Task to carry out:
Filter the records below and copy every line containing the word "Athletes".

Records provided:

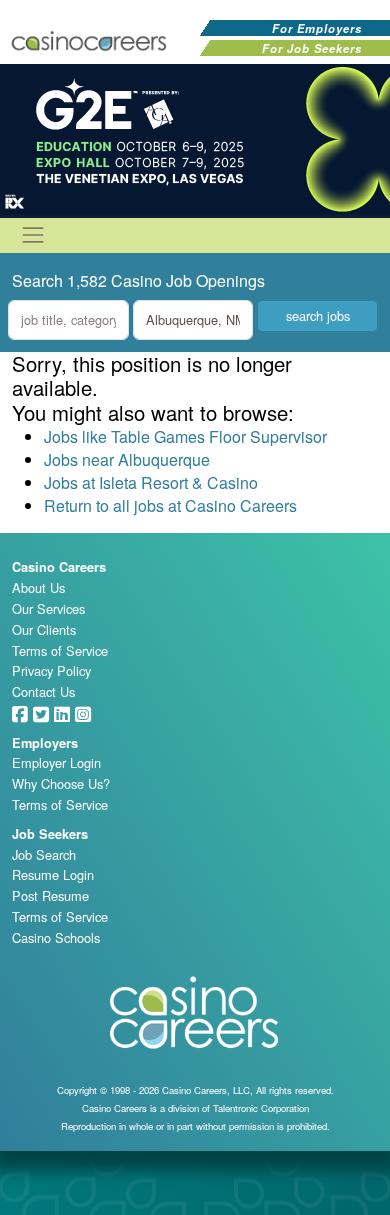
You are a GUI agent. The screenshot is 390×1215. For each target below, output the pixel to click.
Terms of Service (60, 650)
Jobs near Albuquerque (127, 459)
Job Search (44, 854)
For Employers (317, 28)
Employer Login (56, 762)
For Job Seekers (312, 48)
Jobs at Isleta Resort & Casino (151, 482)
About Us (38, 587)
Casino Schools (56, 937)
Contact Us (43, 691)
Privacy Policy (51, 670)
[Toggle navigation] (33, 235)
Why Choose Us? (61, 783)
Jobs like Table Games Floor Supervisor (185, 436)
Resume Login (53, 874)
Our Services (48, 608)
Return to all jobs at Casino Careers (170, 505)
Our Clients (44, 629)
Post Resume (50, 895)
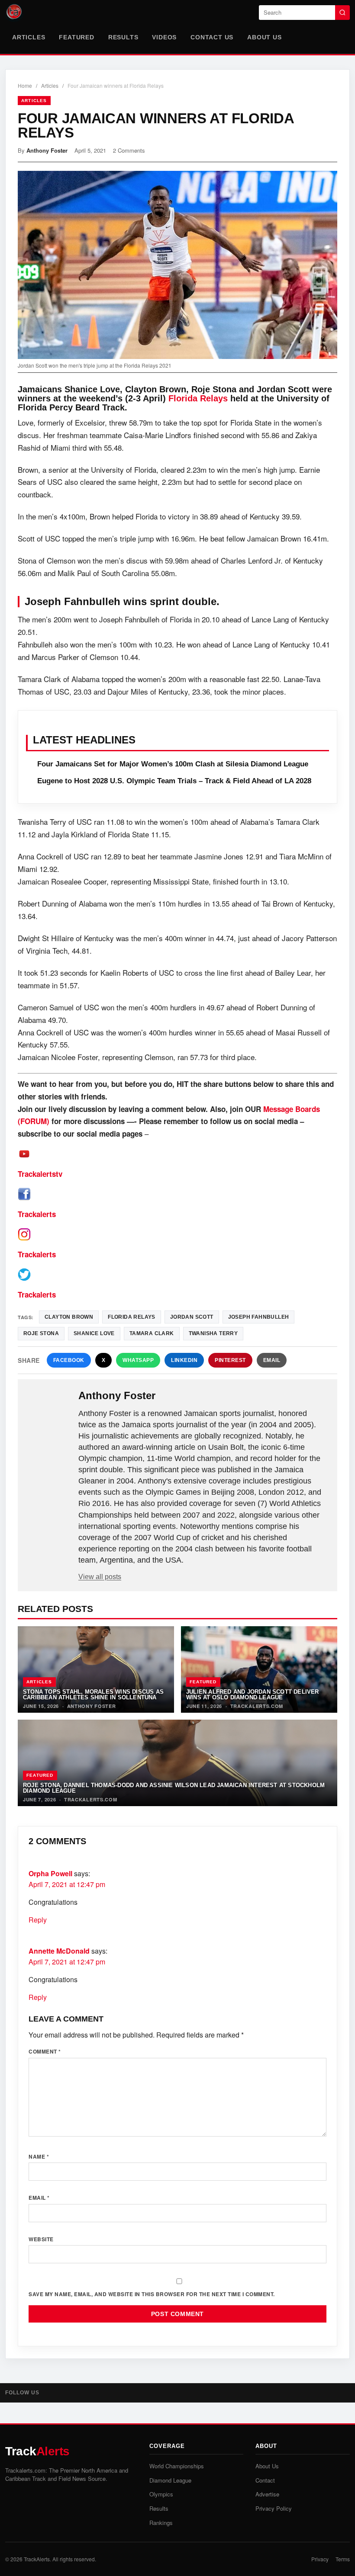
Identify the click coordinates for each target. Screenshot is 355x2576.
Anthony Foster (47, 150)
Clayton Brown (69, 1317)
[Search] (342, 12)
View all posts (99, 1576)
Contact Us (211, 37)
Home (25, 85)
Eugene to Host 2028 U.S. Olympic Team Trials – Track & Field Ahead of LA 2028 (174, 781)
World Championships (176, 2466)
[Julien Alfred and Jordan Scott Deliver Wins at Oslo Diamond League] (259, 1669)
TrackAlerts (37, 2559)
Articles (28, 37)
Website (41, 2239)
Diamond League (170, 2480)
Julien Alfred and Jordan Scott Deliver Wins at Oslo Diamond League (252, 1694)
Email (272, 1360)
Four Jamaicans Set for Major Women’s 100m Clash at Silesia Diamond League (172, 764)
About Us (264, 37)
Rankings (161, 2522)
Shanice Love (94, 1333)
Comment (45, 2051)
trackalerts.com (257, 1706)
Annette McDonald (59, 1951)
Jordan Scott (191, 1317)
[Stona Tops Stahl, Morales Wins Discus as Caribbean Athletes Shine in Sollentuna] (96, 1669)
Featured (76, 37)
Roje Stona (41, 1333)
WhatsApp (138, 1360)
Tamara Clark (151, 1333)
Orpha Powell (50, 1873)
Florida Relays (198, 398)
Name (39, 2156)
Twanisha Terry (213, 1333)
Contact (265, 2480)
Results (123, 37)
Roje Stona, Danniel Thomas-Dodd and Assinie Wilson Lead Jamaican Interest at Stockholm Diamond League (174, 1788)
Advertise (267, 2494)
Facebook (68, 1360)
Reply (38, 1920)
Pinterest (230, 1360)
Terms (343, 2559)
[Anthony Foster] (49, 1409)
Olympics (161, 2494)
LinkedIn (184, 1360)
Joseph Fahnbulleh (258, 1317)
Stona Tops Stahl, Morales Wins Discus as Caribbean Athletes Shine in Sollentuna (93, 1694)
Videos (164, 37)
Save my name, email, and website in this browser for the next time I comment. (152, 2294)
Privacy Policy (273, 2508)
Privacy (320, 2559)
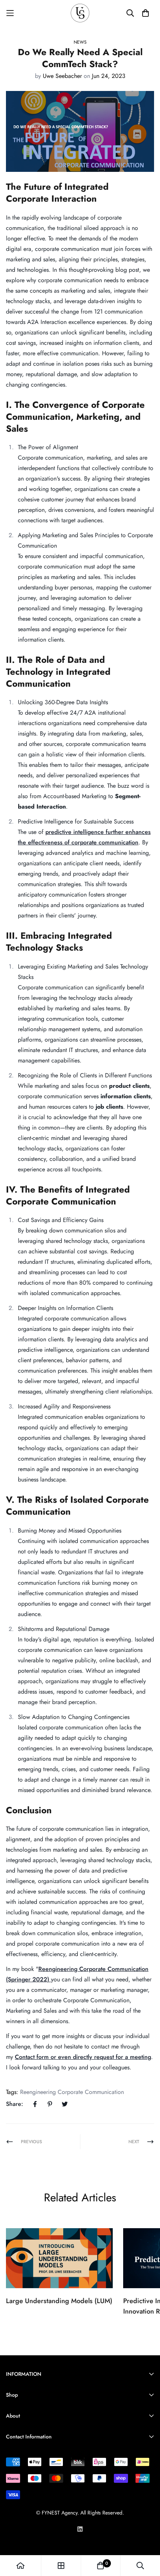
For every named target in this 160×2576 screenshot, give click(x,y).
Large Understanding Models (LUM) (59, 2301)
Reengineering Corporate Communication (72, 2092)
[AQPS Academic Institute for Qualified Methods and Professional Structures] (80, 13)
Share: (14, 2104)
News (80, 42)
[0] (100, 2565)
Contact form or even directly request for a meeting (83, 2057)
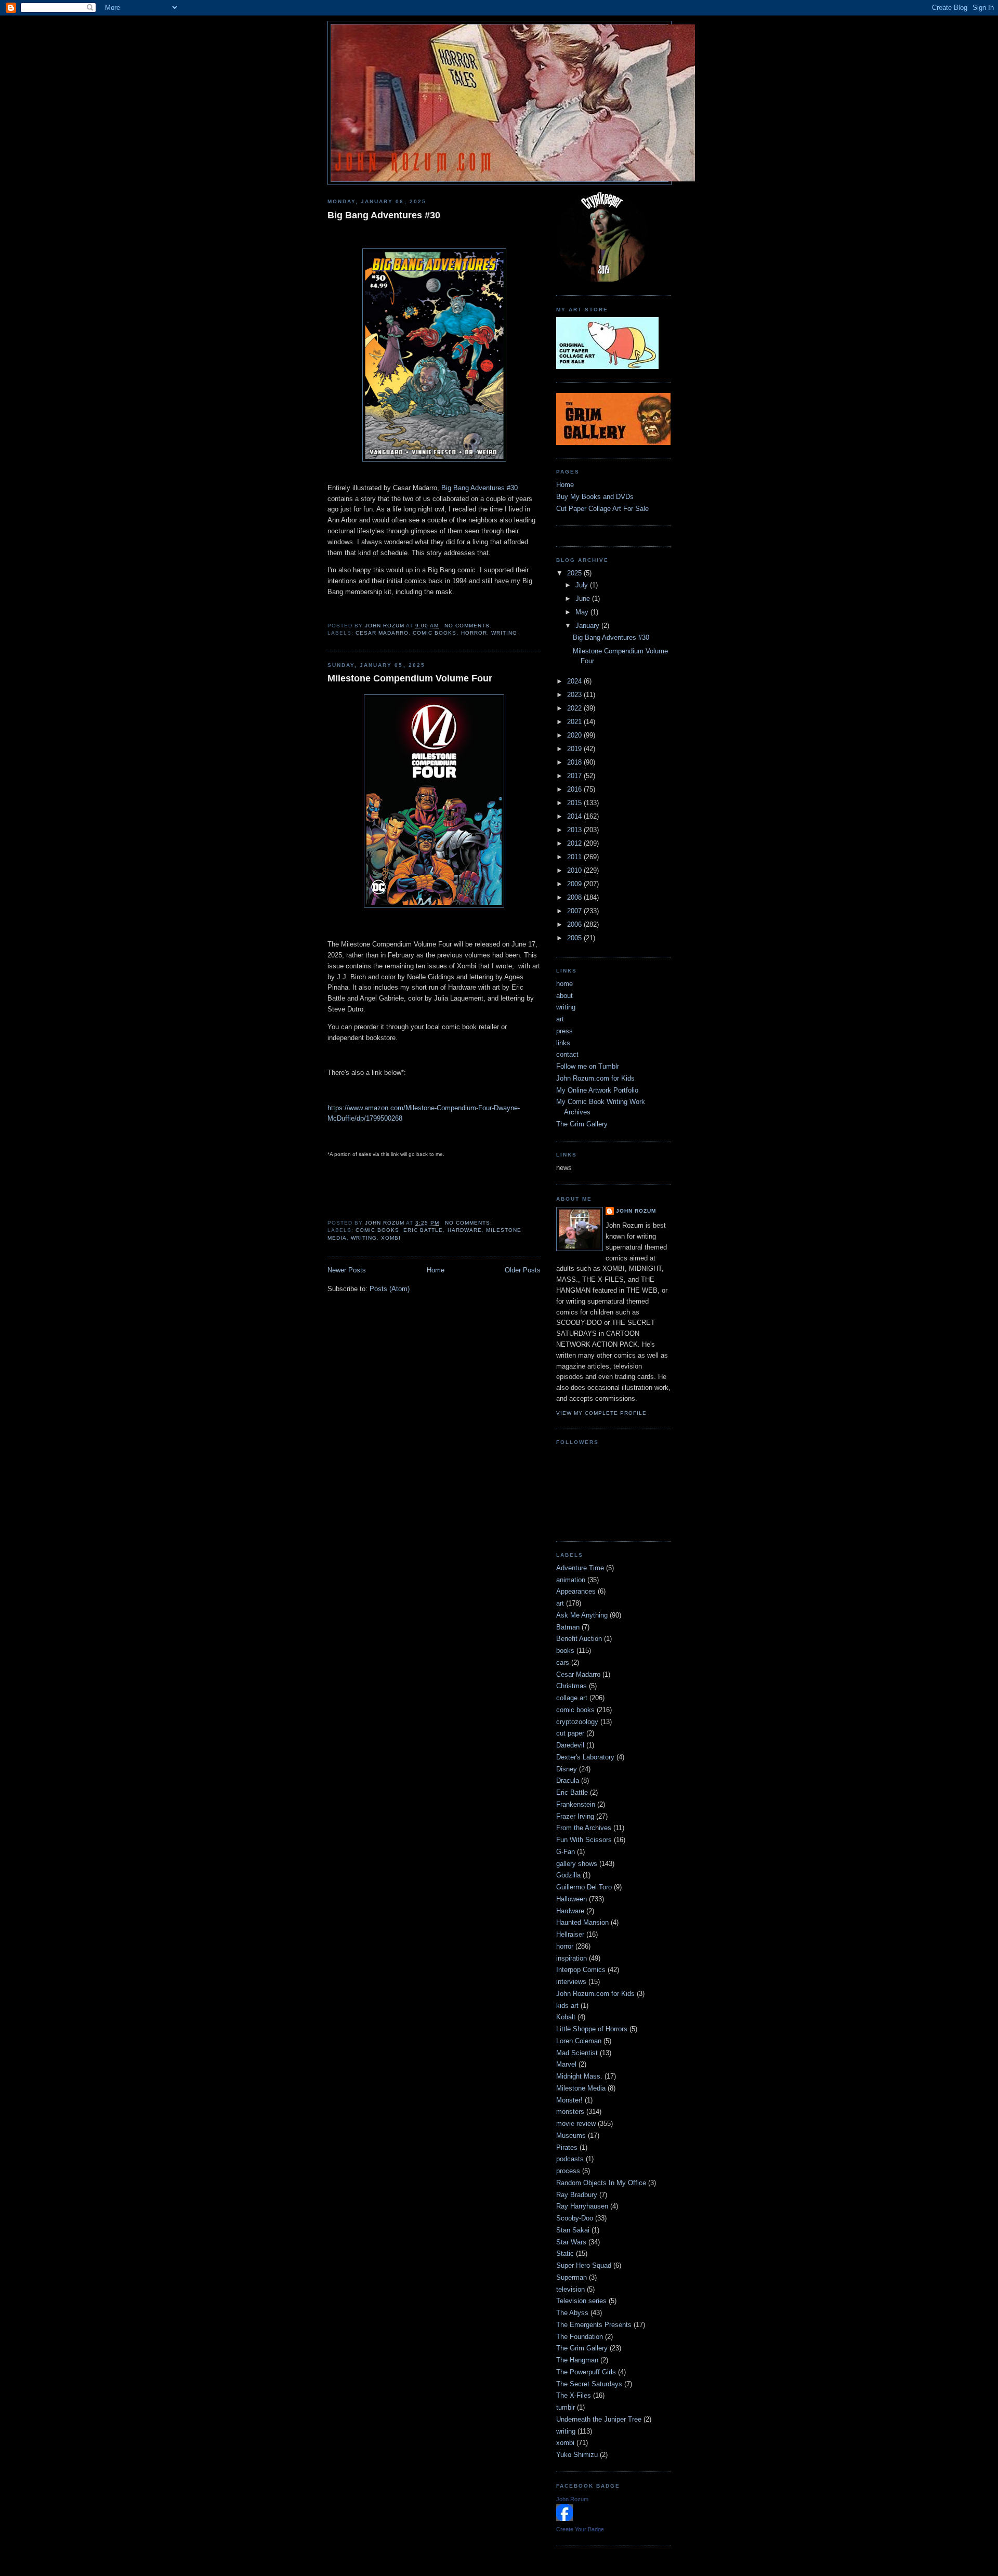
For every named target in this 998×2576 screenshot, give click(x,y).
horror (474, 633)
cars (562, 1662)
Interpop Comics (581, 1970)
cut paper (570, 1733)
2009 (575, 884)
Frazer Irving (575, 1816)
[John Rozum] (564, 2518)
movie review (576, 2123)
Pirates (566, 2147)
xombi (391, 1238)
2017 (575, 776)
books (565, 1650)
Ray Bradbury (576, 2195)
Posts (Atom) (390, 1289)
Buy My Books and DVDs (595, 497)
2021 (575, 722)
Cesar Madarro (382, 633)
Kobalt (565, 2017)
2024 (575, 681)
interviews (571, 1982)
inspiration (571, 1958)
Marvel (566, 2064)
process (568, 2171)
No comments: (469, 625)
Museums (571, 2135)
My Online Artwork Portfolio (597, 1090)
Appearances (576, 1591)
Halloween (571, 1899)
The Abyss (572, 2313)
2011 (575, 857)
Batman (568, 1627)
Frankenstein (575, 1804)
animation (570, 1580)
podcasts (570, 2159)
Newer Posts (346, 1270)
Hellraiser (570, 1934)
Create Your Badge (580, 2529)
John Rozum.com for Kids (595, 1078)
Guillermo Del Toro (584, 1887)
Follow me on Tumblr (587, 1066)
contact (567, 1054)
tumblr (565, 2407)
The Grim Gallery (582, 1124)
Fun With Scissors (584, 1840)
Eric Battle (423, 1230)
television (570, 2289)
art (560, 1019)
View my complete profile (601, 1413)
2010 (575, 870)
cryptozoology (577, 1722)
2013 (575, 830)
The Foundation (579, 2337)
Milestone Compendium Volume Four (409, 678)
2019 (575, 749)
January (588, 625)
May (582, 612)
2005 (575, 938)
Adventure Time (580, 1568)
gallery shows (576, 1864)
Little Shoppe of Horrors (591, 2029)
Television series (581, 2301)
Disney (566, 1769)
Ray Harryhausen (582, 2206)
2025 (575, 573)
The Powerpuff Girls (586, 2372)
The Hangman (577, 2360)
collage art (571, 1698)
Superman (571, 2277)
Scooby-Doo (574, 2218)
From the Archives (583, 1828)
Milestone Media (581, 2088)
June (583, 598)
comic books (434, 633)
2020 (575, 735)
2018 (575, 762)
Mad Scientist (577, 2053)
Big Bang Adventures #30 (383, 215)
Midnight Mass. (579, 2076)
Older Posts (523, 1270)
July (582, 585)
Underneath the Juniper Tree (598, 2419)
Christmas (571, 1686)
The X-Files (573, 2395)
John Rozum (636, 1211)
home (564, 984)
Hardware (465, 1230)
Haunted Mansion (582, 1922)
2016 (575, 789)
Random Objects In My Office (601, 2183)
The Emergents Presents (594, 2325)
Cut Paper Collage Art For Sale (602, 508)
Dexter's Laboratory (585, 1757)
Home (435, 1270)
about (564, 996)
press (564, 1031)
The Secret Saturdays (589, 2384)
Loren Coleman (578, 2041)
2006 (575, 924)
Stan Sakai (572, 2230)
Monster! (569, 2100)
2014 (575, 816)
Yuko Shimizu (577, 2455)
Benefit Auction (579, 1638)
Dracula (567, 1780)
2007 (575, 911)
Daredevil (570, 1745)
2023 (575, 695)
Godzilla (568, 1875)
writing (504, 633)
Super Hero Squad (583, 2265)
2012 (575, 843)
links (563, 1043)
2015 (575, 803)
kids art (567, 2005)
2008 (575, 897)
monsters (570, 2111)
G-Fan (565, 1852)
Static (565, 2253)
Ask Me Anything (582, 1615)
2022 (575, 708)
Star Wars (571, 2242)
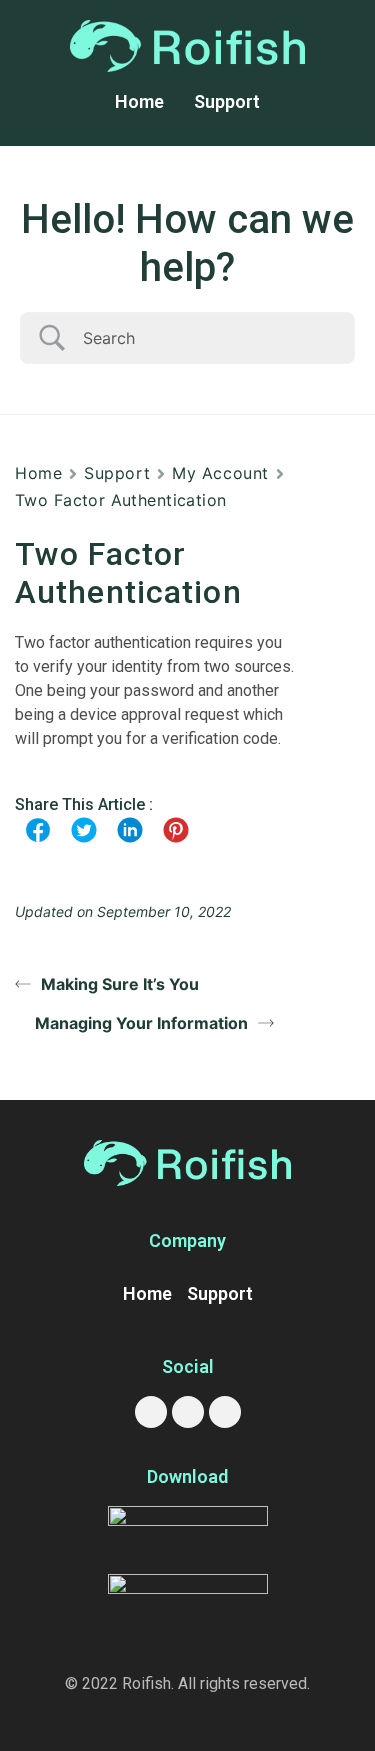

Written response:
[Stona Tops Stahl, Morales Wins Discus as Caribbean Athletes Shine in Sollentuna] (96, 1669)
Stona Tops Stahl, Morales Wins Discus as Caribbean Athletes Shine in Sollentuna (93, 1694)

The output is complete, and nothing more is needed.